Minneapolis visual artist and designer Ashley Mary’s abstract, mixed-media patterns bring electricity and fervor to any surface, be it a canvas, a shirt, stationery, or a cell phone case. And now, buildings. She only got into the mural game about a little over a year ago, but has already created a dozen-plus around the country in stores, private residences, and coffee shops.
Since the mind-bending shapes on the walls of Dogwood Coffee’s new northeast Minneapolis location make a cameo in Minnesota Monthly’s spring fashion feature, it seemed like a good time to catch up. (For even more on her many projects, read this interview from late 2017.)
A true multi-tasker, the pragmatic and prolific Ashley Mary answered our questions while walking her dog, a chihuahua-corgi mix named Ren.

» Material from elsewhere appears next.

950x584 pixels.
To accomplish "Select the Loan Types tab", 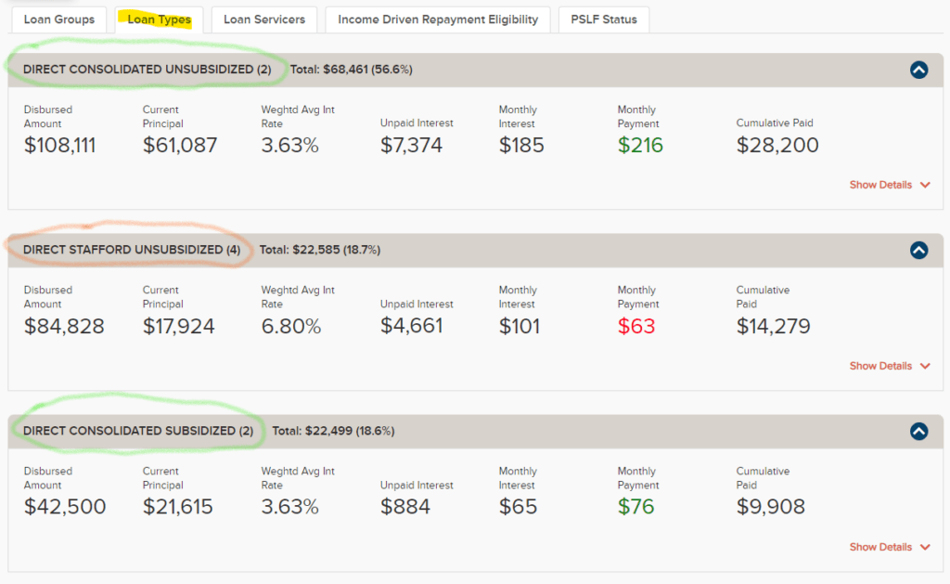I will (x=160, y=19).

What goes into your process to create a large mural like the one at Dogwood Coffee?
With this style, my process happens in a couple different steps. First, I’ll scan in some cut paper images that I have on file, and then collage those in Photoshop over a picture of the wall itself. Then, I’ll add illustrated marks that I’ve scanned in. Another technique I use is a digital pen tool, so I’m drawing right on the photo of the space. I’ll let the shape react to the space versus just collaging something that’s already been made. Quite a few elements are freehanded once I get to the space. I’m shooting from the hip. It’s planned, but also organic where it needs to be. I leave room in my process to make changes once I’m in the space and can react to it. That’s an important part of how I function as an artist on canvas, too. I never want to hold anything so tightly that I end up hurting the objective, which is to make a beautiful image, just because I’m so stuck to my plan. I hold it all loosely.

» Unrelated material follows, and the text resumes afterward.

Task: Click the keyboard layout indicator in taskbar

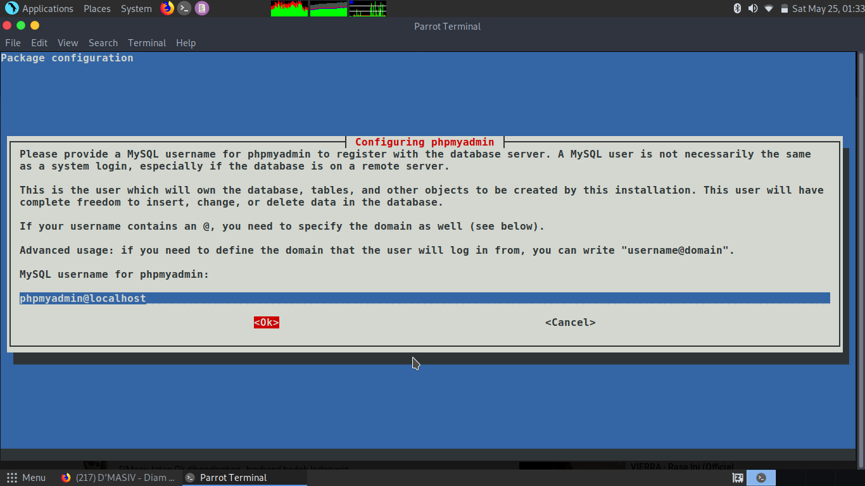Action: tap(736, 477)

How long did this one take?
It took about two full days, and a little bit of change. I had a friend, Lauren Callis Erickson, help me. Once I had my collages cut, designing it maybe took a total of an hour or two The more time I spend on something, I’ll usually end up ruining it. I’ve learned with my work, it’s best not to mess with it too much. [Owner Dan Anderson] was really easy to work with and put a lot of trust into my vision for the space.
How does this mural compare to the others you’ve created?
The Dogwood one is maybe the largest overall, but I did a taller one in Austin this past fall. I did a pretty wide one in Brooklyn last summer. It depends on what you consider large. It didn’t take me the longest. I’ve done denser ones that are more like wallpaper. What was fun about this one is that there’s really fantastic white space from the shapes that get to dance around the entire room. Sprinkled around the doorway or coming from the ceiling. I don’t get to paint on ceilings often, but I did with this one. Any time my murals can extend off of a typical flat wall, I get pretty excited. It felt like there was a really nice bouncing of the shapes around the three walls instead of it just being a one-wall art installation.
What’s next for you?
My stationery line was released last fall. That will get fresh updates. I’m going to be doing a commission piece for a Starbucks in Edina as part of the Target over there. Starbucks is a client I’ve worked with in collaboration with another local artist Allegra Lockstadt. We ended up doing three projects with them. I recently worked with Heather and Brad Fox of the HDTV show Stay or Sell that piloted last year. I did something at their property in Palm Springs for Modernism Week. I’ll be collaborating with a couple apparel brands to do limited edition brand launches under my name. Installing a mural in San Diego for a shop called Mona Lizzy’s at the end of the this month. Then a mural for Rosedale Mall in April and another mural installation for Art With Me in Tulum, Mexico in April.